I found this performance pretty boring, actually. Even at high volume there wasn't much sound during the "movements". A couple of coughs and some hum. The large audience, dutifully trained in concert ritual, sat still as church mice. But between movements the sound was much more interesting - the audience shuffling and coughing. And applauding rapturously at the end to gracious bows and curtain calls. Everyone knew just what was expected of them. Cage would probably have been thrilled to have his music performed this way.
I think someone seriously missed the point. In such an antiseptic, indoor concert-hall environment with all the formal staging, 4'33" became little more than a group of people holding their breath. Afterwards the BBC's "colour commentator" remarks on "How much tension it generated. You could cut the atmosphere with a knife." They might have considered doing it outside where a car might have backfired or a dog barked. And in the January cold the conductor might have been excused for taking the tempo a bit faster. The most interesting performance of 4'33" is probably the one you're about the perform - starting now. Here's a MIDI performance (in one movement) to help you get started. Chuckle.

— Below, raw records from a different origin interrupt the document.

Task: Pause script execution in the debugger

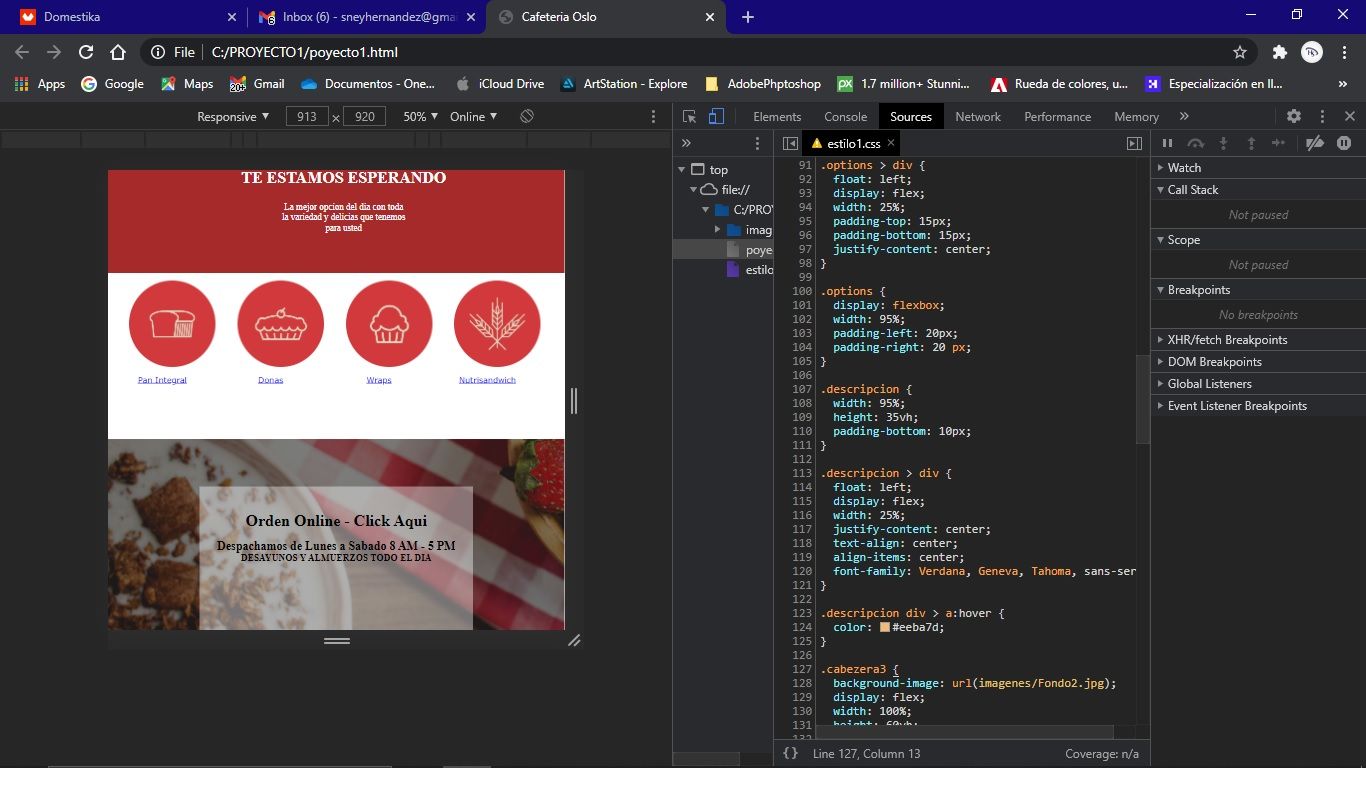Action: [1167, 143]
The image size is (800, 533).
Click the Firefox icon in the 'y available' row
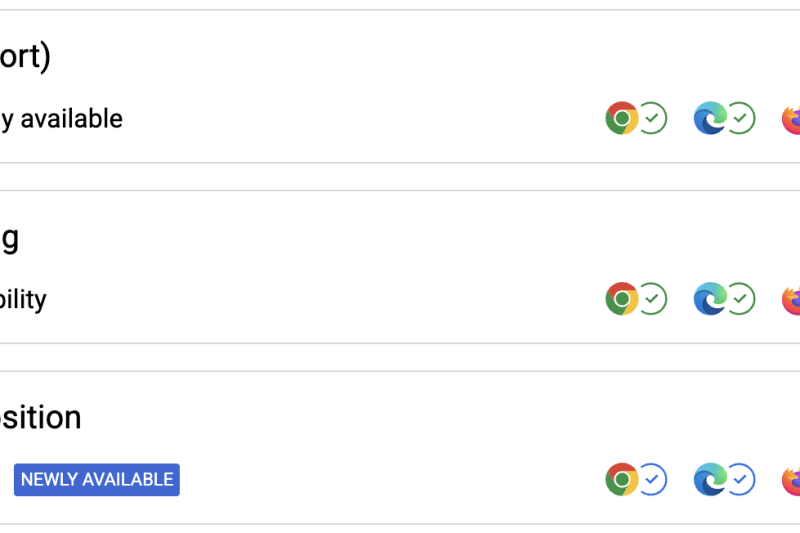click(x=791, y=119)
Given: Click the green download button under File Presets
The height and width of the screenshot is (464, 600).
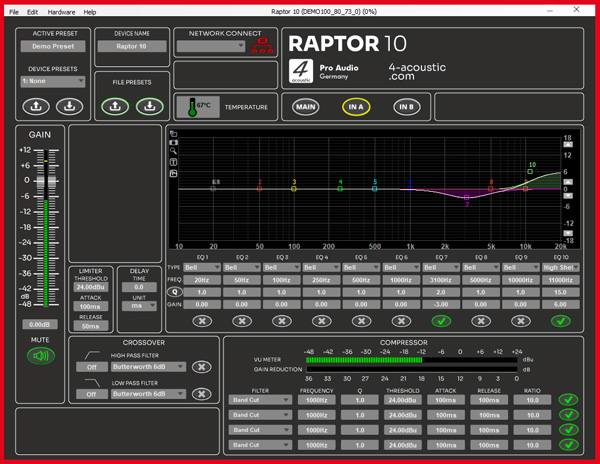Looking at the screenshot, I should (x=150, y=106).
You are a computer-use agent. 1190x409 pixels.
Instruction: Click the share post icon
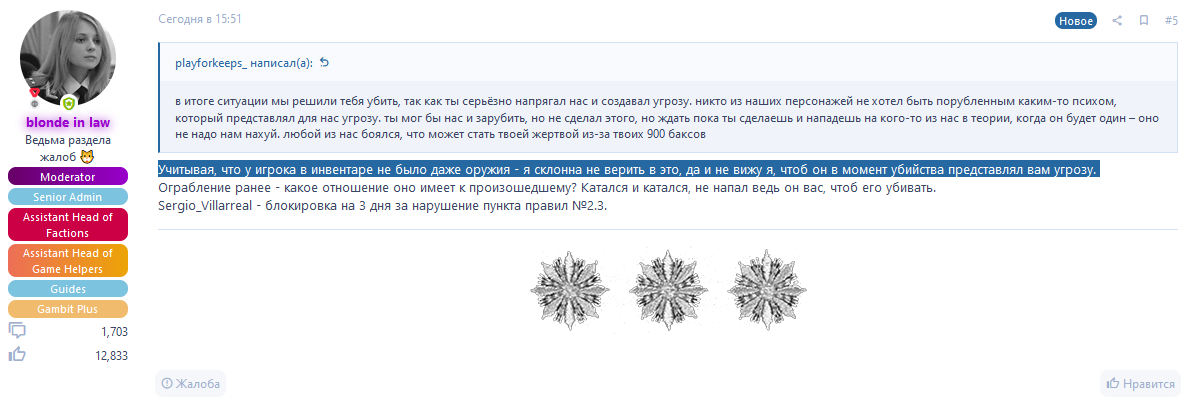click(1117, 20)
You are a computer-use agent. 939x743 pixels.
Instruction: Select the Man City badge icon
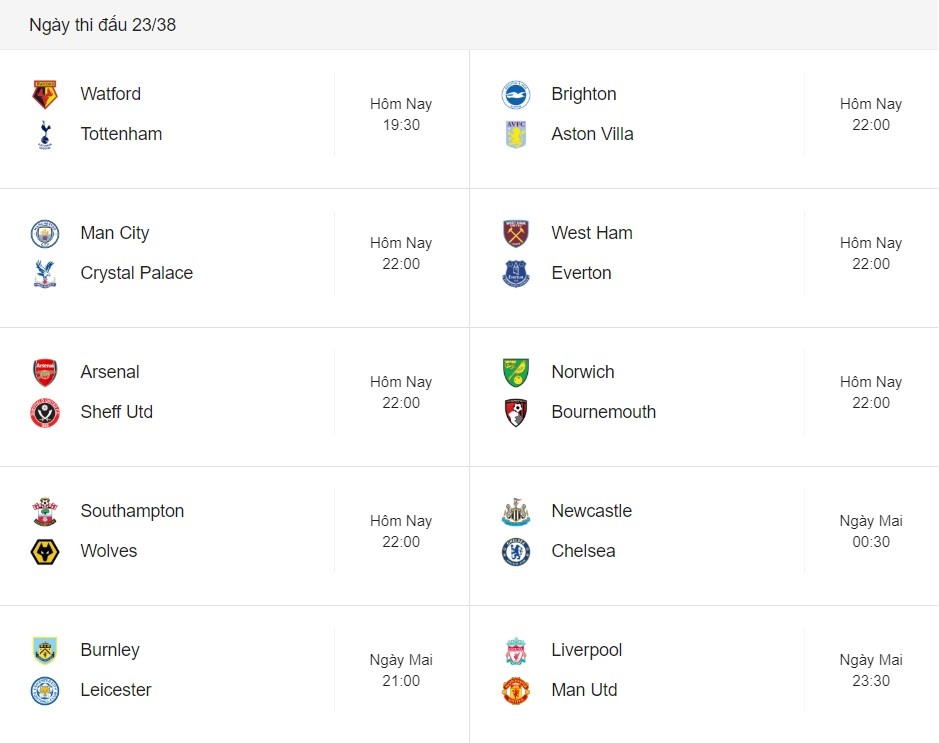point(45,233)
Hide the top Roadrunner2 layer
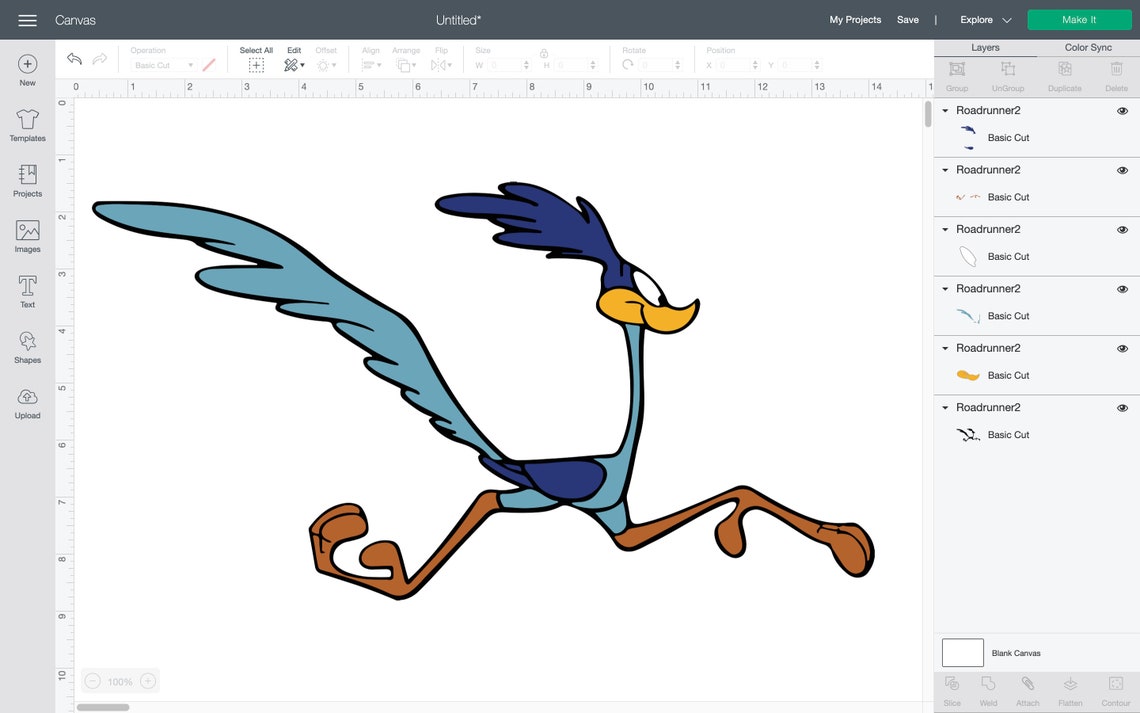The image size is (1140, 713). [x=1122, y=110]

I'm awarding a Docker for the silly seriousness of this performance to be shared among the programmers of the festival, the orchestra, the conductor, the BBC and the audience. If anyone needed proof that John Cage, America's great philosopher masquerading as composer, is now accepted into the canon of classical music - here it is. And if anyone wants to stretch another of his ideas to the breaking point, they'll have a hard time competing with this. ASLAP notwithstanding.
What I'm really curious about, however, is where the young John Cage of today is. Is some young composer out there creating musical ideas that will challenge the next half-century the way Cage challenged the previous one? We can only hope. And in 50 years will the BBC have a festival of that composer's music, thus repeating the cycle and obscuring the point. Yeah, probably.